Usually, by the time you’ve finished, the letter no longer even needs to be sent, though I advise keeping it around to contemplate later.
Poetry is often thought of as a way to express emotions. But really, poetry can be about anything the poet wants to say. Here’s a sonnet I wrote about depression and healing:
The air is still and blankets all my sense.
I’m muffled, muzzled in the sheltering dark
But dare not pray for fire, with bright, intense,
loud flames that rend the silence with a spark.
I breathe, or not? It’s sometimes hard to tell
When swathed in clinging, stifling musty scent
That fills my nostrils and my brain as well
Which cannot will the veil be shredded, rent
to save from suffocation. How shall I
Withstand this cycle till the day appears
And breezes blow the dust away from my
Stopped ears and eyes and lungs, plugged full with fears?
Pull off the cover and let free the soul.
Take broken breath and heal it into whole.
Poetry doesn’t require that much form and structure to be effective or therapeutic. Free verse, or unrhymed, unmetered poetry, is often the place people start. That doesn’t mean it’s easy, though. You have to dig deep to get at what you want to say and how you want to say it, if you’re writing for anyone other than yourself.
Speaking of writing for someone other than yourself, there are always fiction and nonfiction (in addition to blogging). If your stories or articles or poems or books are good enough, they could even be published.
You can write either fiction or nonfiction for publication.
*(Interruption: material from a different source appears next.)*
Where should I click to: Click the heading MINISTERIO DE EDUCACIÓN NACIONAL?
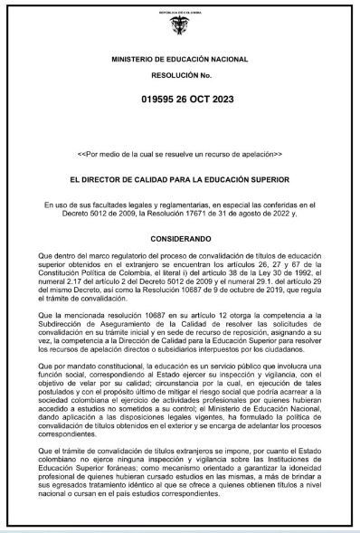pos(181,58)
It’s rare to see fiction on mental health topics, but Sylvia Plath’s semi-autobiographical The Bell Jar and Abigail Padgett’s Bo Bradley mystery series are places to look for inspiration.
Short nonfiction is easier to place, with TheMighty.com being a great site to submit factual personal accounts of invisible illnesses, including mental disorders. You can also share on Medium, where you can tag posts with appropriate descriptors like Mental Health or Psychology.
Getting paid for your published writing is another matter entirely, but it can be done. Writing for publication, however, is fraught with potential pitfalls. It is easy enough to trigger anxiety or imposter syndrome regarding submitting, not to mention waiting for a reply. And the inevitable rejections (everyone gets some) may play hell with your self-esteem.
My advice? Write. And keep writing. Whether you decide to try for publication or write strictly for yourself, it will be a good thing. Why miss another chance to explore your feelings, express your thoughts, and possibly share with others?